Blancanales’s initial volley of slugs chewed through plaster, slicing and dicing the midsection of the man hiding out in the kitchen. The man uttered a strangled cry accompanied by a stuttering protest from his AK-47 as his trigger finger tightened reflexively in death.
The other two men parted and went to ground, each unloading his assault weapon at Blancanales. Bullets scorching the air around him, the Stony Man warrior pressed his attack. He swept the stammering Uzi in a horizontal line, dropping a hard rain of fiery lead on his opponents.
His weapon clicking empty, Blancanales ejected the machine pistol’s clip as he dived forward. Skidding to a stop underneath a large oak table, he drove a foot into the table, tipped it onto its side, grateful for the cover as he reloaded his weapon. He heard the dull thump of bullets smacking into the furnishing, ripping its finely crafted, curved edges into a jagged line, like a mouthful of broken teeth.
He rolled onto his stomach, peered around the table’s curved edge and poked the Uzi through the opening. He caught one of the hardmen breaking cover, assault rifle snug against his hip as he closed in on Blancanales for the kill. The second shooter was firing sporadically at Blancanales’s position.
He targeted another hardman delivering a blistering volley of 7.62 mm slugs from his AK-47. The commando heard glass shattering overhead, felt shards raining down upon him. He snapped off a short volley of slugs that came within a hairbreadth of slaughtering the gunner.
His combat senses crying out, Blancanales thrust himself to the right before his mind understood why. A chandelier plummeted to the floor, hitting the spot he’d just vacated. The glass light fixture struck the ground and exploded, littering the air with shards that bit into the exposed skin of his face and hands. He shut his eyes, protectively wrapping a forearm around them and riding out the assault of splintered glass.
Blancanales popped open his eyes in time to see his opponent drawing a bead on him with the AK-47. Snap-aiming, he fired the Uzi. The swarm of 9 mm slugs speared through the man’s lower stomach, shoving him back as the bullets devastated his internal organs.
Ears still ringing with gunfire, Blancanales nevertheless sensed motion to his left. He spun and caught another shooter, this one armed with a sawed-off shotgun, popping up from behind a chair. Blancanales stroked the Uzi’s trigger as he swept the SMG in a figure-eight pattern that lanced through the overturned furniture and drilled into the man’s center mass. In a last act of resistance, the man triggered his shotgun, the weapon unleashing a thunderous blast that tore into the ceiling.
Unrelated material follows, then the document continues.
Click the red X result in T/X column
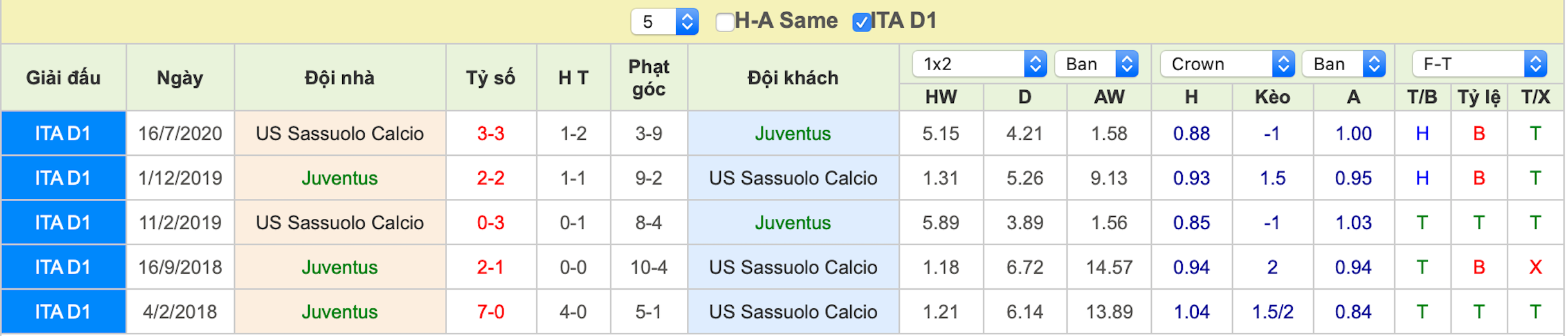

Getting cautiously to his feet, Blancanales traded the Uzi for his Beretta. The thrumming of the helicopter sounded from outside. The aircraft’s noise combined with their distance from the street made it impossible to tell whether the police, sirens blaring, were descending upon the building. But he knew it was only a matter of time before the local cops hit the scene. Scanning the room, he took in the battlefield littered with corpses, shattered glass and shredded plaster. He couldn’t help but mutter an oath under his breath.
Lots of carnage and no information.
From behind a couch, he heard a grunt that unmistakably belonged to Lyons.
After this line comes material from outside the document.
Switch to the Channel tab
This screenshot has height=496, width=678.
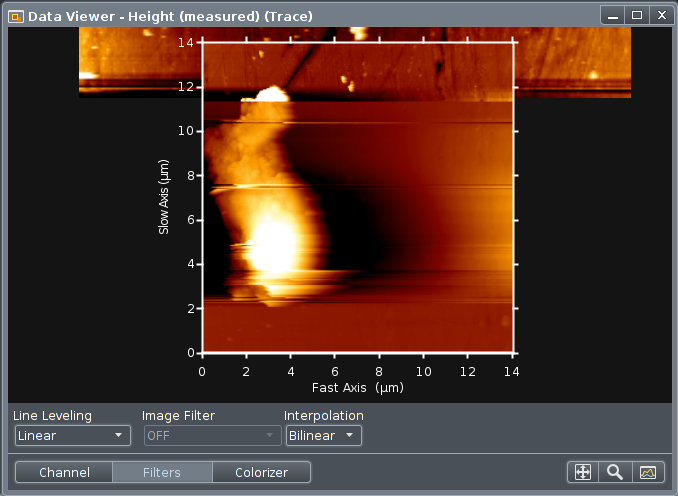(x=64, y=472)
At the same time he also noticed that Schwarz was nowhere in sight, and a cold sensation traveled down his spine. Where the hell was he?
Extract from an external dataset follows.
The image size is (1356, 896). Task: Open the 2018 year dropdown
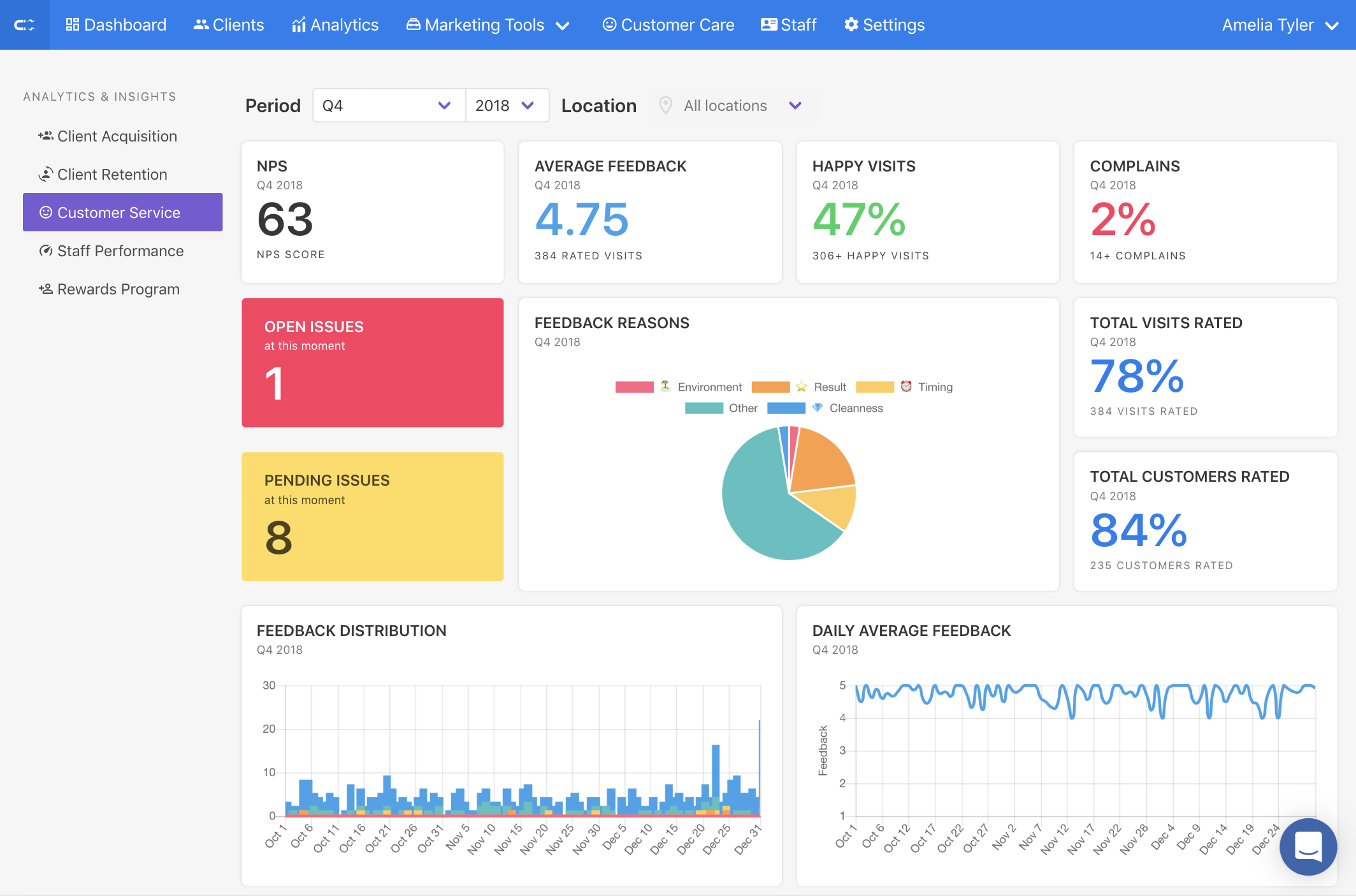click(x=507, y=106)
“C’mon, lady, give me a break here,” Lyons said.
First things first.
The Beretta leading the way, he rounded the couch and found Lyons tussling with a woman. She was dressed in black jeans, fashionable boots and a cranberry-colored, long-sleeved shirt. He couldn’t see her face, but her glossy black hair had spilled over the floor. From her profile, he could tell she was Asian. She also was giving Lyons a pretty fair tussle. Lyons had straddled the woman at the waist. He held her wrists in his big hands, but the woman continued to struggle.